Marlon Brando is spetacular, to say the least, in one of his career-defining roles as Stanley Kowalski. Vivien Leigh is equally breathtaking, mesmerizing, and infuriating as the tragic Blanche DuBois. The supporting cast of Karl Malden and Kim Hunter also do a fabulous job. (Karl Malden is by far one of the most underrated and underappreciated actors of all-time.

A Streetcar Named Desire the story of Blanche DuBois (Leigh) a Southern belle who has lost everything: her beauty, dignity, home, career, mind, and most of all, her love for a certain “young boy”. She moves in with her pregnant sister (Hunter) and her no-good husband (Brando), who live in the French Quarters of New Orleans.

Blanche obviously disapproves of her sister’s lifestyle and most of all of Stanley. There is no doubt that that feeling is mutual. And he does one thing to her that entirely changes the mood of the movie. Blanche, who finds Stanley to be no good for her sister, clashes with her brother-in-law. But underneath the extravagent cloths, the jewelry, the make-up, and a doomed relationship with Malden’s Mitch, Blanche is a woman falling apart.

Of her confrontations with Stanley, their final one proves to be the most destructive. Stanley’s rape of Blanche leaves Blanche utterly wrecked and she is committed.
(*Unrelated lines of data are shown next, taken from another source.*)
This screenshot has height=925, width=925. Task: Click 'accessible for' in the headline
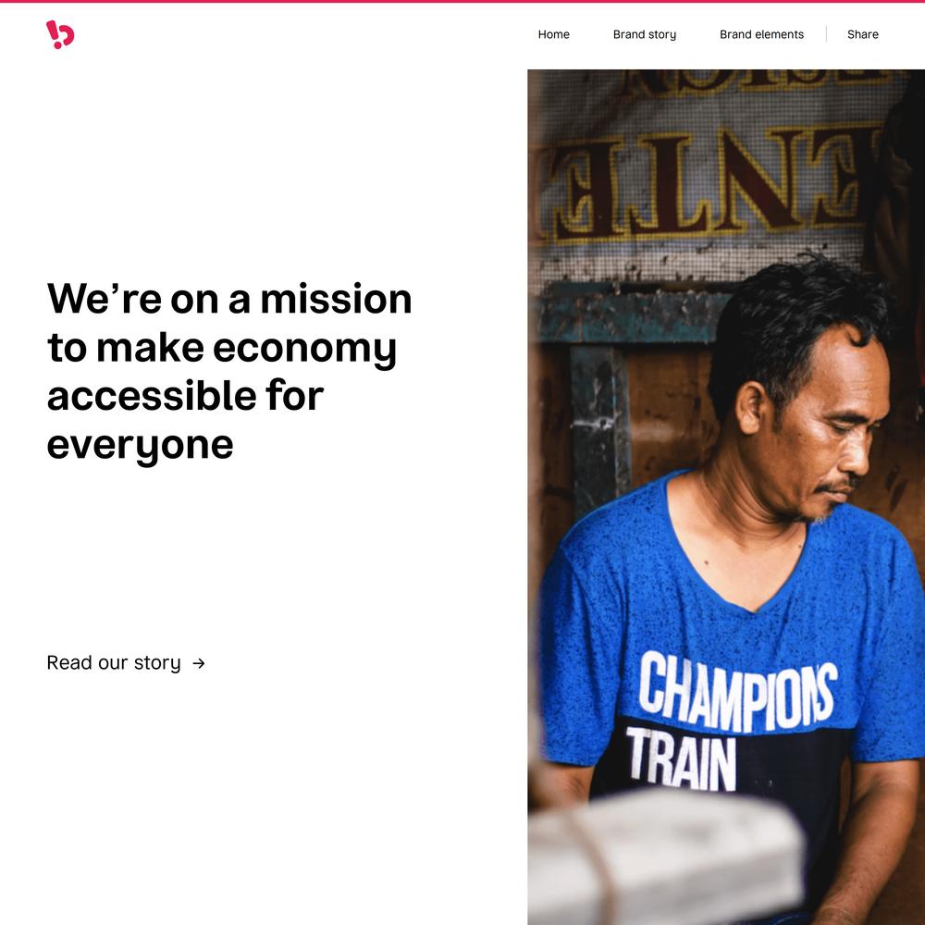click(x=185, y=396)
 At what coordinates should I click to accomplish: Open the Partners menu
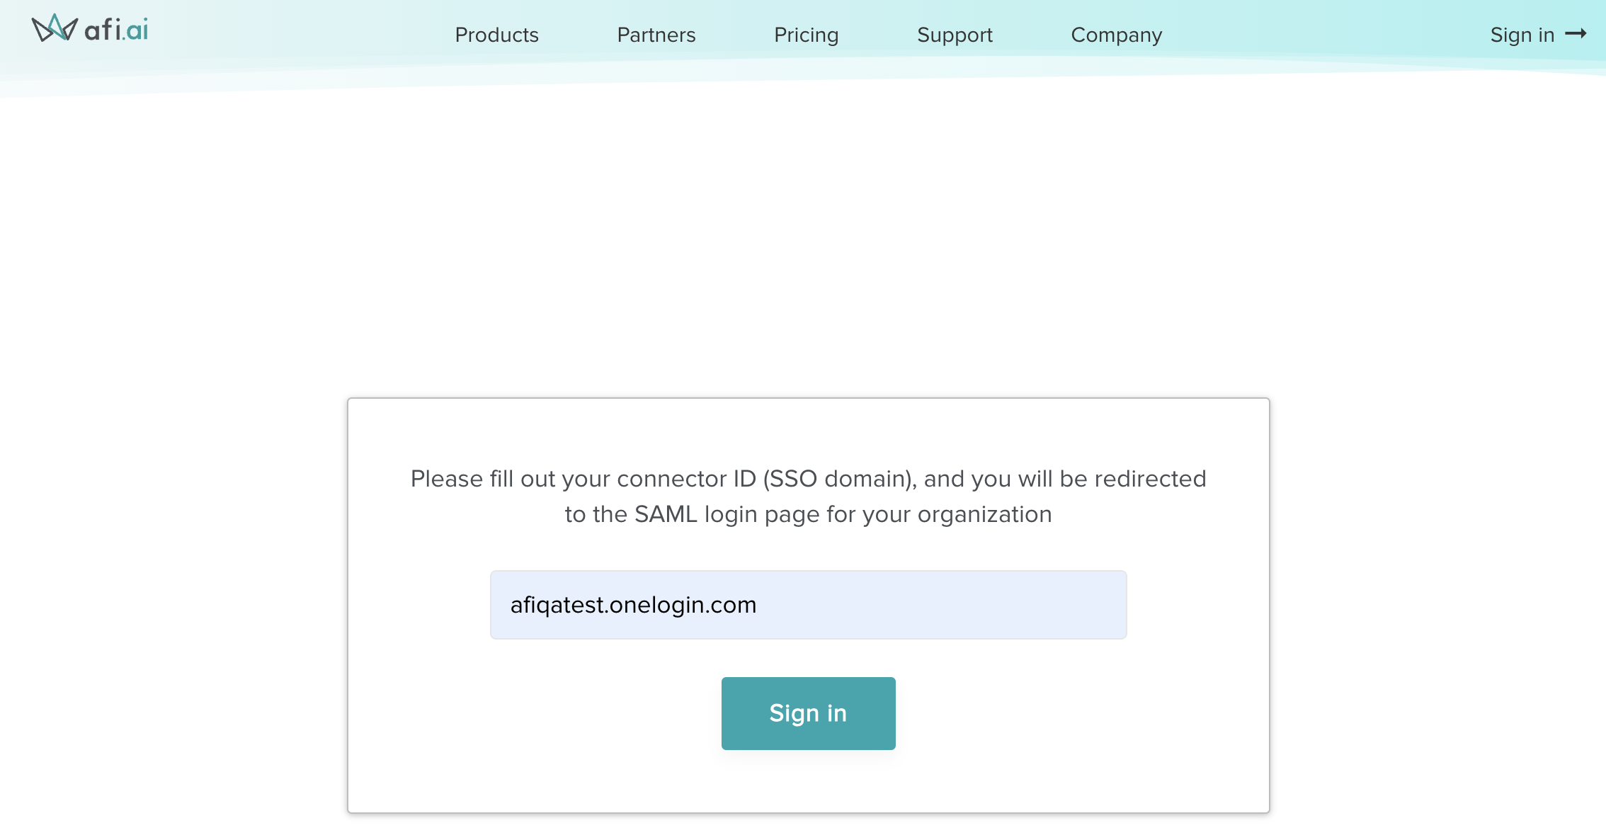tap(656, 35)
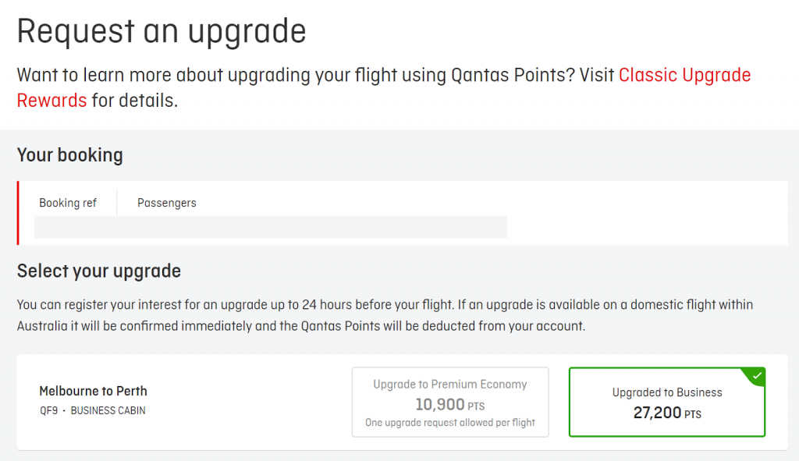Open the Classic Upgrade Rewards link

684,75
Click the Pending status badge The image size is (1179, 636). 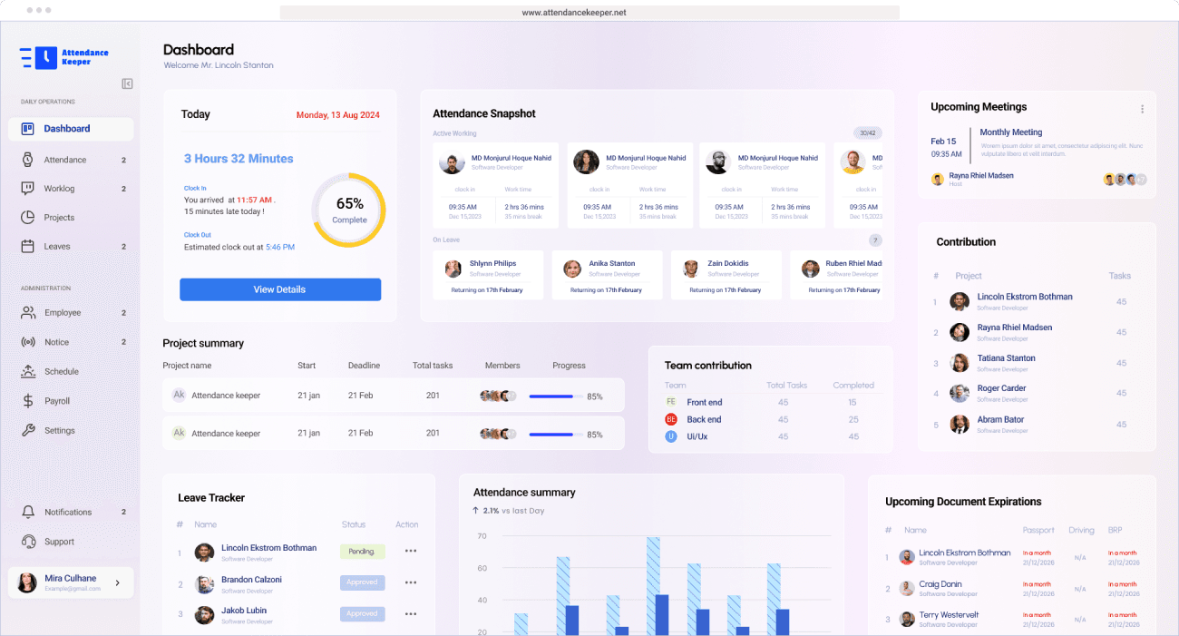point(362,552)
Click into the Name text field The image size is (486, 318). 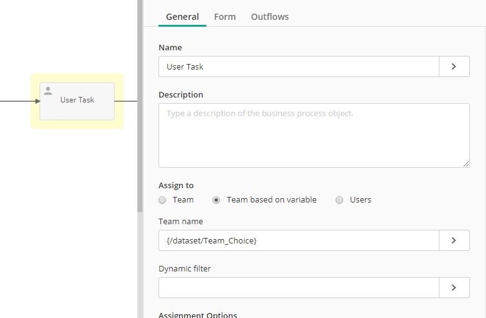(x=299, y=66)
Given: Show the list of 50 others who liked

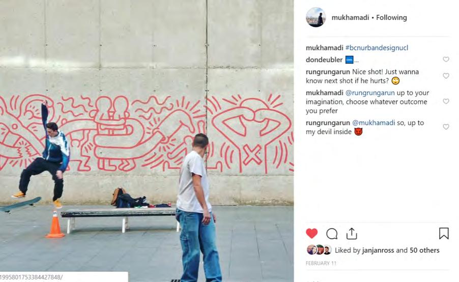Looking at the screenshot, I should (424, 250).

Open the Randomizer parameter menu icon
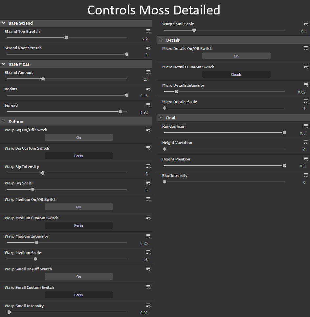(306, 126)
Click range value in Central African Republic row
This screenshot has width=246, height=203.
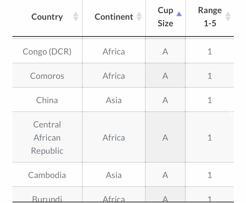(x=210, y=138)
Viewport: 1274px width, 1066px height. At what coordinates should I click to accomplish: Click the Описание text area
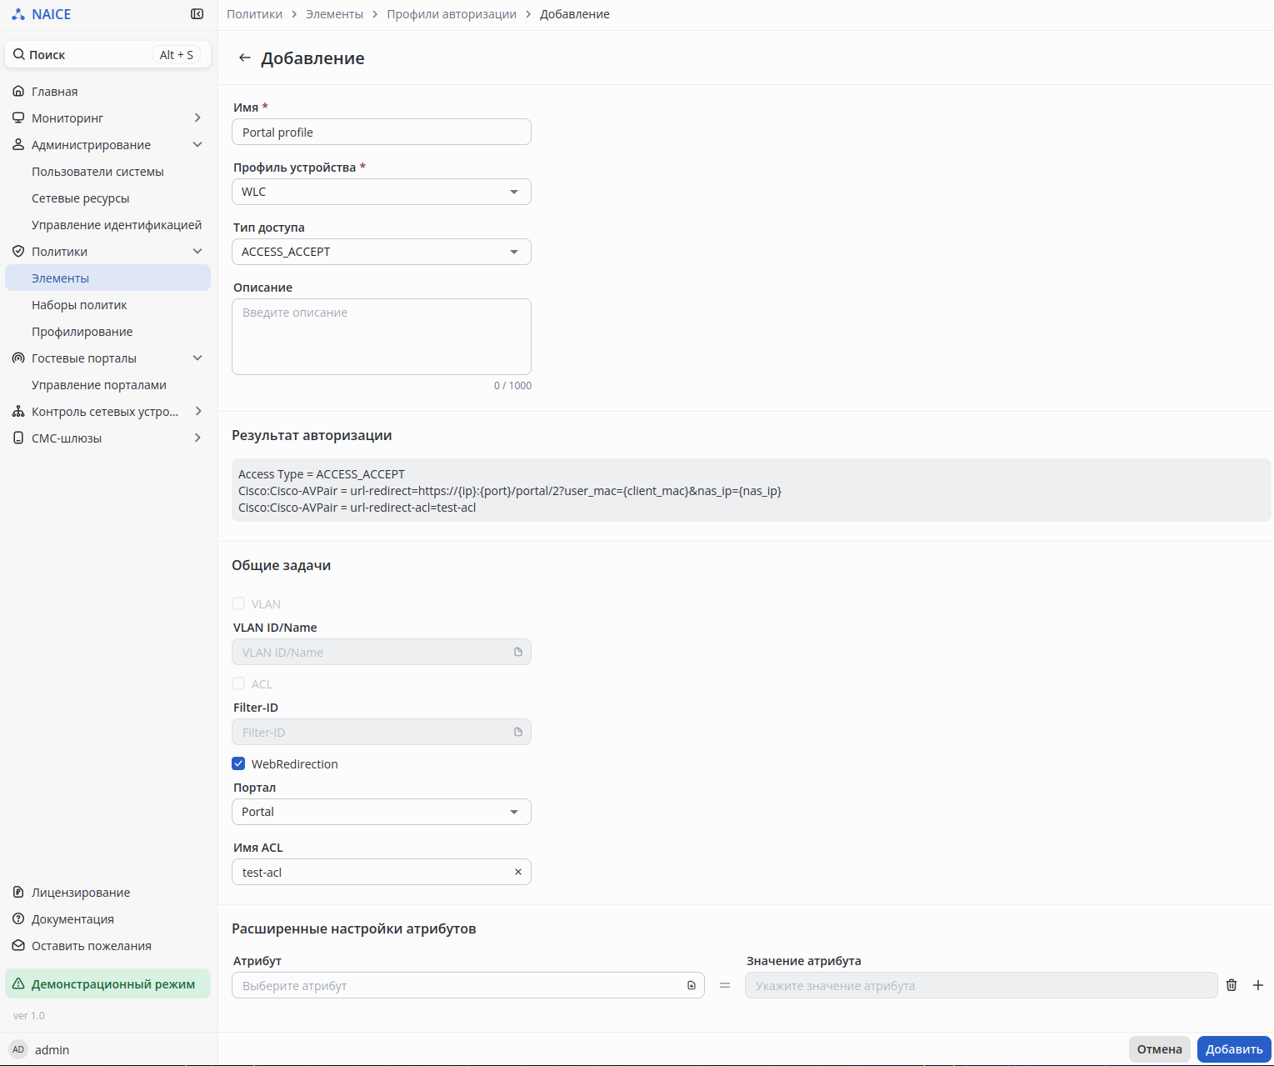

Stella vows never to return to Stanley and in the final scene she seeks refuge with her newborn son at a neighbors. It is a scene that was changed from the original play. Although ambiguous, the play’s ending implied that Stella, although different from her sister, would be heading down a similar destructive path because of her marriage to Stanley. The movie says otherwise.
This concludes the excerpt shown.